At the same time, the monthly survey of likely voters for the FT and the Peter G Peterson Foundation found that the share of Americans who believed the US economy would “fully recover” in a year dropped from 42 per cent to 37 per cent. Those saying a recovery would take a year or more rose from 58 per cent to 63 per cent.

The FT-Peterson poll, conducted at the end of June, showed the spike in pessimism was particularly pronounced in the south and west, which have experienced a sharp increase in coronavirus cases after reopening their economies in May.

In the south, 56 per cent of likely voters said coronavirus would get worse in their community in the next month, as did 59 per cent in the west, compared with just 29 per cent in the north-east, which bore the brunt of the early stages of the US outbreak but has largely been spared in the more recent spike.

Line charts showing nearly half (49%) of US voters in June believe the pandemic will worsen over the next month, up from 35% in May

The north-east was also the only region that showed little change in its economic outlook; the portion of voters in the south who think a recovery will take longer than a year rose 6 percentage points over a month ago while the increase in the west was 8 points.

The results underscore the challenge facing President Donald Trump, who had hoped his handling of the economy would serve as the linchpin for his re-election campaign against Democratic rival Joe Biden.

Most national opinion polls show the former US vice-president with a double-digit lead over the incumbent, whose approval ratings have suffered due to his handling of the pandemic and civil unrest following the killing of George Floyd.

The trends have been particularly noticeable in the south and west, where states such as Florida, Texas, Georgia and Arizona — all of which Mr Trump won against Hillary Clinton four years ago — have been particularly hard hit by the new outbreak and have seen support for the president drop below 2016 levels.

Diverging bar charts showing voters in the US South and West are most likely to say the coronavirus pandemic will get worse over the next month

Mr Trump has continued to tout signs of an economic rebound, saying the US economy was “roaring back” on Thursday after new official figures showed employers added 4.8m new jobs in June and the unemployment rate dropped to 11.1 per cent.

He noted that economic data for the third quarter, which ends September 30, would land shortly before election day on November 3.

However, the June employment data was collected before the new outbreak forced officials in Texas, Arizona and Florida to roll back reopening plans, raising questions over whether the rebound can continue.

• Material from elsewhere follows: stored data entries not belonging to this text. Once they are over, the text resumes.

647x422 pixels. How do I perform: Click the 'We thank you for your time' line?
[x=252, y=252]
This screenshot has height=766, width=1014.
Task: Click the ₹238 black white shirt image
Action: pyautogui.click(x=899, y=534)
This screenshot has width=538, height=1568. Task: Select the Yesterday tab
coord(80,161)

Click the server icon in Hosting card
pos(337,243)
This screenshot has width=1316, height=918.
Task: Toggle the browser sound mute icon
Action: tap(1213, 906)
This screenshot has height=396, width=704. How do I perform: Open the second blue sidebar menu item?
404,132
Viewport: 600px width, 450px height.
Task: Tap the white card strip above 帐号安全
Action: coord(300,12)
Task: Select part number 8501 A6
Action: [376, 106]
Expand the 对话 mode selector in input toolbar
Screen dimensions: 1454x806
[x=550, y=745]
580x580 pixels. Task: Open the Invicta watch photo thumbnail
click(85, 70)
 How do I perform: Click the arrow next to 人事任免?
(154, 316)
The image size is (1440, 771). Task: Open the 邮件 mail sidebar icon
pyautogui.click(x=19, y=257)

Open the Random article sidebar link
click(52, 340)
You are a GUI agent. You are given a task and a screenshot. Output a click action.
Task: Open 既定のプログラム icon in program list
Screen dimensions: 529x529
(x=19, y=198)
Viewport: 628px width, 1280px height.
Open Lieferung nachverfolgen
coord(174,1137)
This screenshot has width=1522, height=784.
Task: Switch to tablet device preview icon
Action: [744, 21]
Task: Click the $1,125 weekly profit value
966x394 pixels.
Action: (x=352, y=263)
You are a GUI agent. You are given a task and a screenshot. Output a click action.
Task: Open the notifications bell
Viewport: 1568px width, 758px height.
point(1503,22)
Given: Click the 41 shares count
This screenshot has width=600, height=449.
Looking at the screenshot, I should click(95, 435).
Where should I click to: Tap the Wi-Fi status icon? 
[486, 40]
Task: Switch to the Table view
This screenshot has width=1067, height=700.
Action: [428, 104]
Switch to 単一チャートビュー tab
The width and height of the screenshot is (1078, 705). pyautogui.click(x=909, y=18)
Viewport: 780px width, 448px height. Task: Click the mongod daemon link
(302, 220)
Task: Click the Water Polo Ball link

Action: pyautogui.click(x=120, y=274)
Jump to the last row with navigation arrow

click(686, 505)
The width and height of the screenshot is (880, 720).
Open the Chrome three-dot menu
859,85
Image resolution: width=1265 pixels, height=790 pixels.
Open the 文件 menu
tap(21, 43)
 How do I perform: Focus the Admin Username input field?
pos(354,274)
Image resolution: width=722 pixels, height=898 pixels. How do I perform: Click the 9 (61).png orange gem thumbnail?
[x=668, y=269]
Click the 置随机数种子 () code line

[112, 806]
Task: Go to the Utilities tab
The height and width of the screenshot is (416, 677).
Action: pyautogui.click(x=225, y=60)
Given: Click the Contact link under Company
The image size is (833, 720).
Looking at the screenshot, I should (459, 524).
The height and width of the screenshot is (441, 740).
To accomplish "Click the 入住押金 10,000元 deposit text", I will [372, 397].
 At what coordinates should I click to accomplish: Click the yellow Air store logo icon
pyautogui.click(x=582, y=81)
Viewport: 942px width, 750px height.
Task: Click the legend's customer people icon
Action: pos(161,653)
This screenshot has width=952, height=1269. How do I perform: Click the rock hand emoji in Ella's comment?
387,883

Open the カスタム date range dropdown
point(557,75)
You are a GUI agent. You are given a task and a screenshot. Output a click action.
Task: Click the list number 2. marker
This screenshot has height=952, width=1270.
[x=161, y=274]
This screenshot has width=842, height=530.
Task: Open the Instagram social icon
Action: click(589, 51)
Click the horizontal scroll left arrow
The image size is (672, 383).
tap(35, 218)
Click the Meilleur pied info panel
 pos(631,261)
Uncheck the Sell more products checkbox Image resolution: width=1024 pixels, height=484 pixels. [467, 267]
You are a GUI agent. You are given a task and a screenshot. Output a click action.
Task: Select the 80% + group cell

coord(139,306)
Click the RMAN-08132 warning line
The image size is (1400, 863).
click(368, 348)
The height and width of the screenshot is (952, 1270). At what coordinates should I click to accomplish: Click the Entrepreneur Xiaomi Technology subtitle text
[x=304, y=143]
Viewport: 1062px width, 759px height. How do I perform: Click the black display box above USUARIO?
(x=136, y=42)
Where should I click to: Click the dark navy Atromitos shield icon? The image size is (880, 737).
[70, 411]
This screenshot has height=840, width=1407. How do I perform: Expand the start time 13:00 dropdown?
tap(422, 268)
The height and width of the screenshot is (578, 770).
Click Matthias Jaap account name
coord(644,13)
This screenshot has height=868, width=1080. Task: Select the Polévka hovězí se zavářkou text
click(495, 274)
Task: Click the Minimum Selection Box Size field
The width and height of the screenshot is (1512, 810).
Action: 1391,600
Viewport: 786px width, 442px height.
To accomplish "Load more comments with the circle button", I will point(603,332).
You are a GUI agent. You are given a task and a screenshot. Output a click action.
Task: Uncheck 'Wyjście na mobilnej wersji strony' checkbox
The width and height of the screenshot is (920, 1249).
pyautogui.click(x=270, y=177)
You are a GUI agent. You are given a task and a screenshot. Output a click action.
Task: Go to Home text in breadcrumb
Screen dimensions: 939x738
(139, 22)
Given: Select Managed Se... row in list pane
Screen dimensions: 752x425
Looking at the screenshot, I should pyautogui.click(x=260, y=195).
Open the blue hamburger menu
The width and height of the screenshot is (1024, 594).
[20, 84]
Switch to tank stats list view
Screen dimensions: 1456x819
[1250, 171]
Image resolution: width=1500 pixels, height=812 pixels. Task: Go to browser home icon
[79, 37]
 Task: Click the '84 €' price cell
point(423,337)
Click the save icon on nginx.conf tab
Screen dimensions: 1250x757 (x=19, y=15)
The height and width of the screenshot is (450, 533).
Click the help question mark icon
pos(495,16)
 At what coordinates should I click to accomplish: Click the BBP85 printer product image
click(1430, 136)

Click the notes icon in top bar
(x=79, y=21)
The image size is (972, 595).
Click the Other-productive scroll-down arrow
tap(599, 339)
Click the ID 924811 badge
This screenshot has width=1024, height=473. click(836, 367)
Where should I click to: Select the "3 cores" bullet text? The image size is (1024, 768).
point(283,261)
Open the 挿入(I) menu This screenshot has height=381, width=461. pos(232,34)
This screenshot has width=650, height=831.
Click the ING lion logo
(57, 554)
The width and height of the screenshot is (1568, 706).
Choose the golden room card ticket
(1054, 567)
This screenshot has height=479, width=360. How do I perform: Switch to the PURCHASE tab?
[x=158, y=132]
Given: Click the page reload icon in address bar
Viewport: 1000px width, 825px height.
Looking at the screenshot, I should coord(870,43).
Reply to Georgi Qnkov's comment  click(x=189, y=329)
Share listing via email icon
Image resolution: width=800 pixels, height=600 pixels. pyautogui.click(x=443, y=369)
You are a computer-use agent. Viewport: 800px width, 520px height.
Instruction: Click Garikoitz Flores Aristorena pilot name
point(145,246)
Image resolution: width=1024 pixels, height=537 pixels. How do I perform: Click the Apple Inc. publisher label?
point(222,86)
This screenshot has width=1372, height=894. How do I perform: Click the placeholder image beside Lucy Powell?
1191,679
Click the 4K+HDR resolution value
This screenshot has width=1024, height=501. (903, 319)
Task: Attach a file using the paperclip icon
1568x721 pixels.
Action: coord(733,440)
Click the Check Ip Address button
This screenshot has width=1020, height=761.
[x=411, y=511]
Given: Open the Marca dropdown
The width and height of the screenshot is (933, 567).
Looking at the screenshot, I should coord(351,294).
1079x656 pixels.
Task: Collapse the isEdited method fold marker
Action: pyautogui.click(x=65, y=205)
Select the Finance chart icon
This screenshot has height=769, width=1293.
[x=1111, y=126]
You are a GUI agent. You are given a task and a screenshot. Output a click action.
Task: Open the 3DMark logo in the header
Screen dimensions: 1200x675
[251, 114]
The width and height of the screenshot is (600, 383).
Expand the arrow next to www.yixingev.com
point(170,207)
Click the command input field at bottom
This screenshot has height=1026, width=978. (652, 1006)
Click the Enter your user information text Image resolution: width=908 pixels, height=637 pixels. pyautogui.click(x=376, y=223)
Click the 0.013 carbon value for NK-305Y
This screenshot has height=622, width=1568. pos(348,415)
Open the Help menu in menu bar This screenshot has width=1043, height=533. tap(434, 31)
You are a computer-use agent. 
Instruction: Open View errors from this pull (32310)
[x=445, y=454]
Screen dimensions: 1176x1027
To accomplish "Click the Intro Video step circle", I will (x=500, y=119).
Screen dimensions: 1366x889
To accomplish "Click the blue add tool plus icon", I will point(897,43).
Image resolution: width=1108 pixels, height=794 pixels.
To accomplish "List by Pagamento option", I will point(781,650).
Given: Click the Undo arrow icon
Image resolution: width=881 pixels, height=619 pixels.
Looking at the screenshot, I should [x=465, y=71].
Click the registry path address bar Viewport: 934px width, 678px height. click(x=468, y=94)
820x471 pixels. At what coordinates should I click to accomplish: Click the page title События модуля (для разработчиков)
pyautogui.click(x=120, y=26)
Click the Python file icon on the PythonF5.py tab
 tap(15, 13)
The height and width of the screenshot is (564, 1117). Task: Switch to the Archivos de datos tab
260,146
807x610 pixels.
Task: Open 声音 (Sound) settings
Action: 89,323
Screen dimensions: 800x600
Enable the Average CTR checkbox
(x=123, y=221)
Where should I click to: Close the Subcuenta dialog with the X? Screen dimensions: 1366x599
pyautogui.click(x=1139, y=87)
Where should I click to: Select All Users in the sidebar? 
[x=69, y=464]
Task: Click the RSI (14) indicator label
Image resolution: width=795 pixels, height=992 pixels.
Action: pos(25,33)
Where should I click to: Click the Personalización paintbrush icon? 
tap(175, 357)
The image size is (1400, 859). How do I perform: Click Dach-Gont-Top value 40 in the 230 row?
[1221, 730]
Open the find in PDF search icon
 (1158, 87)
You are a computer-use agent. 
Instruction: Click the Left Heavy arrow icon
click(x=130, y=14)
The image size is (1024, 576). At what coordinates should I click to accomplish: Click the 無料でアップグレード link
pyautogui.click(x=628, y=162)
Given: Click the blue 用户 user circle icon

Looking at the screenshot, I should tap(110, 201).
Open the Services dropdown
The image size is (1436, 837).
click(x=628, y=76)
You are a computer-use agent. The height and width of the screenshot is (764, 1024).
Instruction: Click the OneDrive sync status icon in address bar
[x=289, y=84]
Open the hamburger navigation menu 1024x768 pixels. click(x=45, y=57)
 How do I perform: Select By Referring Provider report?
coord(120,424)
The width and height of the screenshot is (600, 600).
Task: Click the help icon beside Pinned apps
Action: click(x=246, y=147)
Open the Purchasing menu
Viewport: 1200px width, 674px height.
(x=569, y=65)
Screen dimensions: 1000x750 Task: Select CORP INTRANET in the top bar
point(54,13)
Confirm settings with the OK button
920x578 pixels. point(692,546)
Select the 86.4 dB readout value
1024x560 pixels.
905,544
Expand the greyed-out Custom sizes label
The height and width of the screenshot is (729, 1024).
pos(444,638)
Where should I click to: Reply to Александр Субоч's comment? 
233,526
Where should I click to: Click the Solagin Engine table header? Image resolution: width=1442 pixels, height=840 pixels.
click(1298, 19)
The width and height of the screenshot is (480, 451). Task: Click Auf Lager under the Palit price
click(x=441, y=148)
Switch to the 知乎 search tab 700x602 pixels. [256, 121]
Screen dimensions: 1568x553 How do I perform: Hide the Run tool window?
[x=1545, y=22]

With the prospects of a darkening economic outlook, an overwhelming 82 per cent of likely voters said they supported an extension of benefits in the $2.3tn Cares Act, the US economic stimulus programme.

stacked bar charts showing broad support across parties for extending benefits through the Cares Act past July 31

A total of 66 per cent said they favoured extending the programme’s extra unemployment benefits, which are due to expire at the end of July. The issue of extending those payments, which include an extra $600 a week on top of state benefits, has become intensely partisan, with Republicans arguing many Americans are now earning more when they are unemployed than they did in work.

Eighty-four per cent said they would support an extension on the current moratorium on evictions in federally backed housing; more than three-quarters backed a cut in the payroll tax — a pay cheque deduction used to fund federal benefits — which Mr Trump has also supported, although many in Congress from both parties have been reluctant to embrace it.

The FT-Peterson poll seeks to follow whether likely voters feel better or worse off since Donald Trump became president in 2017. Ronald Reagan defeated Jimmy Carter in 1980 after asking US voters: “Are you better off than you were four years ago?”

The latest survey found 37 per cent of voters said they were financially better off since Mr Trump became president, compared with 29 per cent who said they were worse off. The figures have remained largely unchanged since coronavirus first began spreading across the US.

The FT-Peterson Poll was conducted online by Global Strategy Group, a Democratic polling company, and North Star Opinion Research, a Republican group, between June 23 and June 29. It reflects the opinions of 1,000 likely voters nationwide, and has a margin of error of plus or minus 3 percentage points. The Peterson Foundation is a non-partisan, non-profit organisation focused on America’s fiscal challenges.